Personally I am more interested in seeing comparitive fertility/birth rates and see how they stac up. The gap with France will obviously be even greater, but for Britain and Germany. A potential reason for their splitting apart could be shifts in migration patterns at the end of the 19th century.
 
Fertility rates could be one thing. So would life expectancy. So would immigration. There are many possible factors. My previous theory (aside from the war theory) was just a theory of sustainable growth (my theory being that France's point of sustainable growth was lower than Germany, which would be a product of overall economy). The idea would be that Germany's jump in industrialization allowed for a higher population than France.
 
Considering the long term rate of growth and the far higher emmigration rate for the Germans and British a significantly lower fetility rate is far more likely than not. The only other real option would be far more people dieing before their child bearing years.

It isn't saying why the difference exists (which was the original question), but it would be interesting to see the difference before migration is considered, and it would provide a comparison between Germany and Britain.
 
Was the golden bull [of 1356] an acknowledgement of political factors that already existed?

It was more than an acknowledgement of political factors that already existed, because it reformed the system and significantly changed the way it operated.
 
I would say that it would've been nonsensical if it had not been an acknowledgement of political factors that already existed.
 
Were there any extant Norman nobility that aided the English in the opening stages of the Hundred Years War?
 
say1988 said:
The only other real option would be far more people dieing before their child bearing years.

Or marrying later, thus reducing the number of fertile years which Weber tells me is what actually happened in France.
 
[Goad, because I don't have the book with me] So why'd they marry later?
 
say1988 said:
Which is a decrease in the fertility rate, as I said.

Not neccesarily :p
 
May I ask how? Decreasing the average number of children born, no matter the cause, inherently is a decrease in the fertility rate.

Unless you are trying to argue a greater gap between generations decreasing growth rate that way (which has nothing to do with the number of fertile years, so doesn't fit with your last post).
 
say1988 said:
May I ask how? Decreasing the average number of children born, no matter the cause, inherently is a decrease in the fertility rate.

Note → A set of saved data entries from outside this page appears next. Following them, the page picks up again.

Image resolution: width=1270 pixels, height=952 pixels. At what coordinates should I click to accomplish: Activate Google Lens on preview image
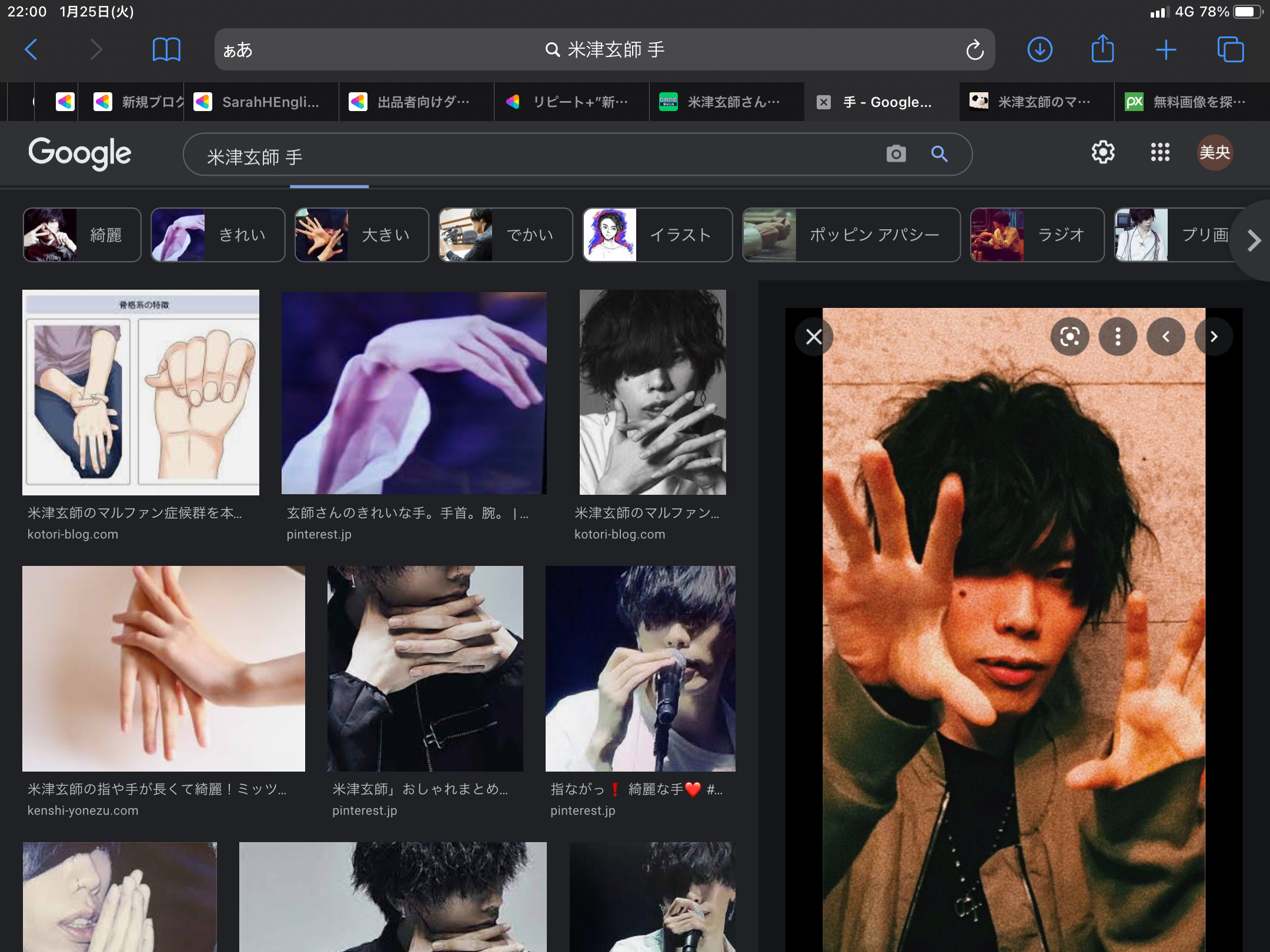point(1070,337)
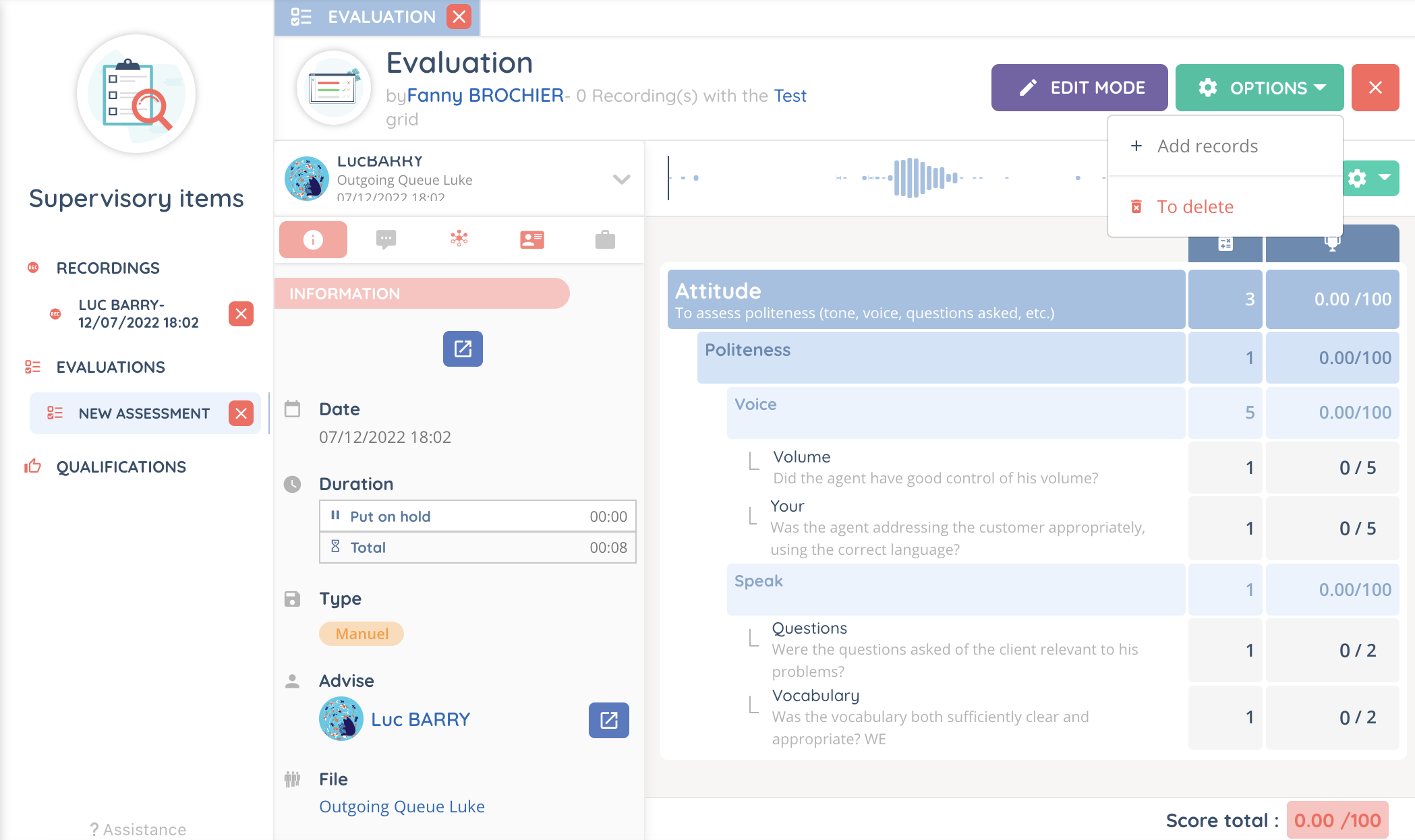The image size is (1415, 840).
Task: Click the trophy score column icon
Action: point(1332,244)
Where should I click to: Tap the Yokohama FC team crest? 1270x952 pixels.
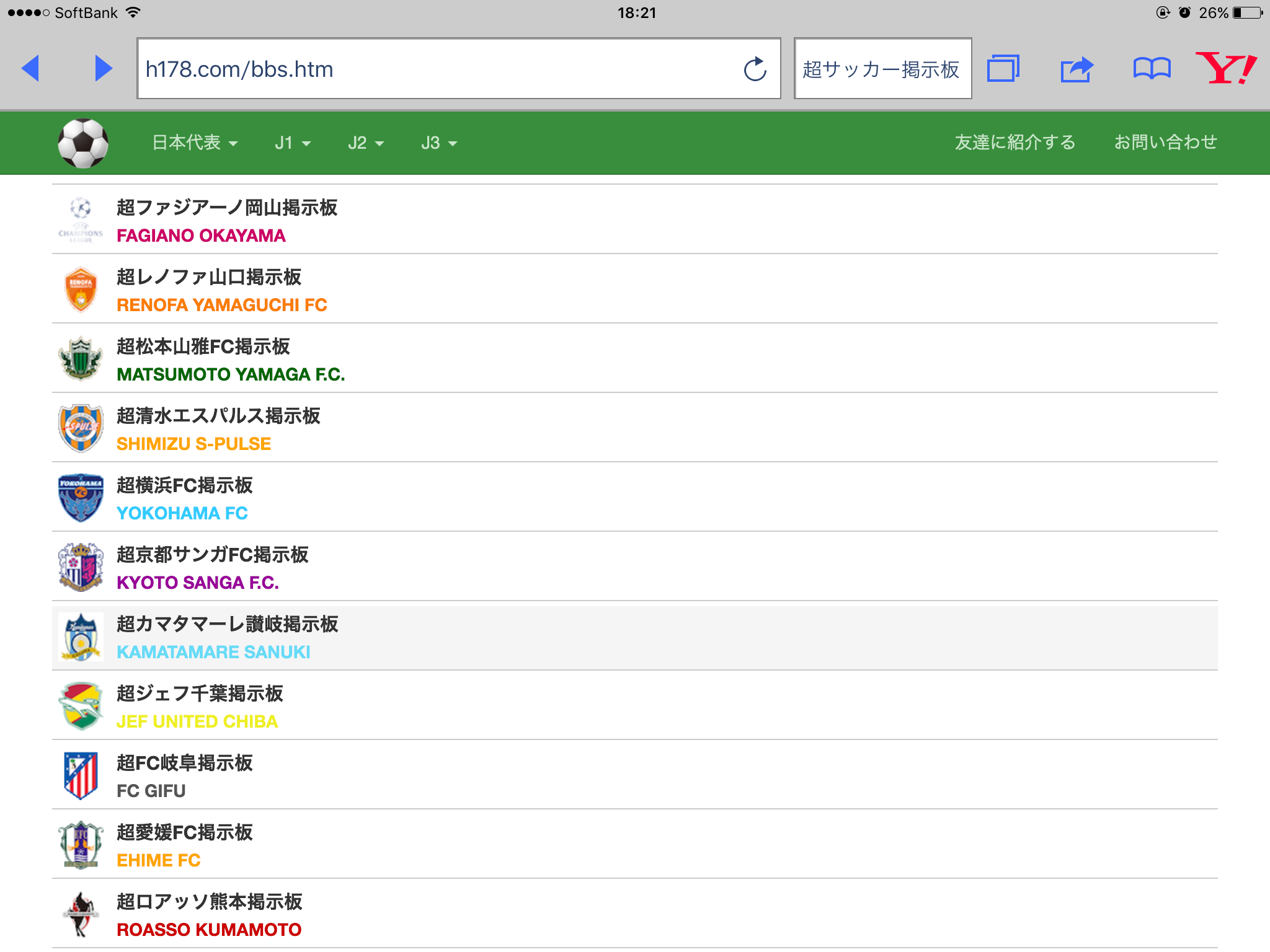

It doesn't need to decrease the average number of children born :p

EDIT: I should make this clear. Talking about 'fertility rates' as an end in itself rather than as a culmulation of a bunch of far more signficant, and ultimately far more proximate, choices undertaken by individuals is a little silly. Thus the notion that that France had a lower fertility rate than Germany is interesting but ultimately tells us nothing meaningful about why it was the case, which is original question :p
 
Actually, I think France has the highest fertility rate in Europe right now. :p
 
It doesn't need to decrease the average number of children born
Then how is it impacting overall population growth because they have less time to have children? If these people having fewer does not impact the average, then some other segment is having more so there is overall no net effect.

Thus the notion that that France had a lower fertility rate than Germany is interesting but ultimately tells us nothing meaningful about why it was the case, which is original question
I said so myself.
 
say1988 said:
Then how is it impacting overall population growth because they have less time to have children? If these people having fewer does not impact the average, then some other segment is having more so there is overall no net effect.

I'm being facetious. The whole point I'm trying to make, unsuccessfully it seems, is that delayed marriage was a very French thing to do and that it was a significant factor in reducing the overall fertility rate and furthermore that it was a choice undertaken Frenchman.

say1988 said:
I said so myself.

Eh? This exchange would suggest otherwise.